The way you calculate interest on a mortgage depends on the type of mortgage you have.
Interest on fixed-rate mortgages is calculated by multiplying the loan amount by the interest rate. This can be broken down into the annual or monthly interest for the mortgage.
For example, let’s say your mortgage loan amount was £150,000 with an interest rate of 2%:
- First, turn the interest rate into a decimal (0.02).
- Then for the annual interest, times the mortgage loan amount by the decimal.
The annual interest = £150,000 x 0.02 = £3,000.
- Finally, for the monthly interest figure, divide the annual interest figure by 12.
The monthly interest = £3,000 ÷ 12 = £250.
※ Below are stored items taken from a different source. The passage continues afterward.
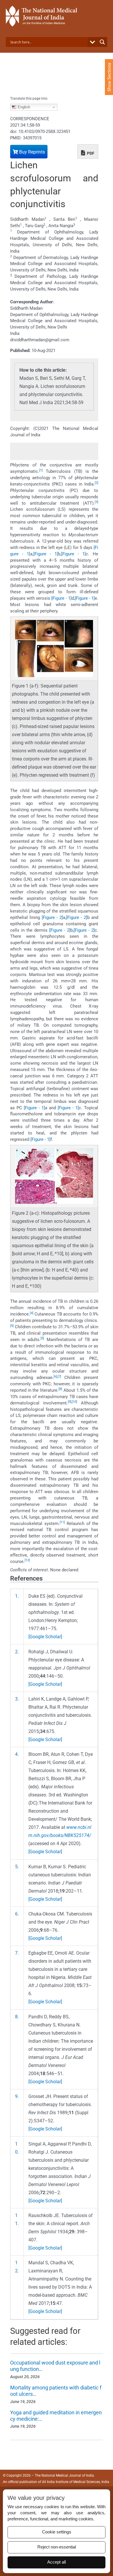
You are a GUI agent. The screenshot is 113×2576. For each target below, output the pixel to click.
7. (17, 1953)
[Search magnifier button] (102, 42)
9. (17, 2096)
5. (17, 1866)
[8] (60, 1389)
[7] (59, 1376)
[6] (55, 1376)
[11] (62, 1522)
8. (17, 2016)
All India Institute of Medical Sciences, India (75, 2482)
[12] (27, 1560)
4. (17, 1754)
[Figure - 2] (52, 917)
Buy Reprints (31, 152)
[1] (41, 470)
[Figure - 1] (45, 554)
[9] (69, 1402)
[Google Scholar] (45, 1636)
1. (17, 1596)
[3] (96, 502)
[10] (74, 1402)
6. (17, 1914)
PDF (90, 153)
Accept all (56, 2562)
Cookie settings (56, 2532)
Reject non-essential (56, 2547)
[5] (12, 1326)
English (23, 107)
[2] (96, 483)
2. (17, 1651)
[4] (31, 1313)
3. (17, 1699)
Interest on variable rate mortgages is more difficult to forecast because it’s virtually impossible to predict how often interest rates, and therefore your repayments, will increase or decrease during your mortgage term.
Our mortgage interest rate calculator could help you estimate how changes to your mortgage interest rate may change your mortgage repayments. This information is intended as a guide only and relies on certain assumptions. Always speak to your current provider for details of how interest rate changes might affect your mortgage repayments before comparing deals from other lenders or brokers.
» MORE: Repayment Mortgage Calculator
Think carefully before securing other debts against your home. Your home may be repossessed if you do not keep up repayments on a loan or any other debt secured on it.
Are mortgage interest rates calculated daily or monthly?
Most mortgage interest rates are calculated monthly. You can always check with your lender directly to confirm your mortgage details specifically
What happens if interest rates rise or fall?
Unless you have a fixed-rate mortgage deal, mortgage repayments could change if interest rates rise or fall. For example, if you have a variable rate mortgage, you may have to pay more if interest rates rise or less if interest rates fall. Tracker mortgages, discount mortgages and standard variable rate (SVR) mortgages are also likely to be affected by interest rate fluctuations.
Mortgage repayments can become more expensive if interest rates rise and cheaper if they fall – though interest rate fluctuations are not always passed on immediately to borrowers. Mortgage rates may change due to fluctuations in the Bank of England’s base rate or because of competition in the mortgage market.
Where can I find the best mortgage deals for me?
The easiest way to find the best deal for you is by comparing mortgages. Price comparison websites can help you quickly search through lots of deals to find the most suitable lender.
If you need expert advice on the best types of mortgage to apply for, speaking to an independent mortgage adviser may help. They’ll review your financial circumstances and help you find a mortgage deal.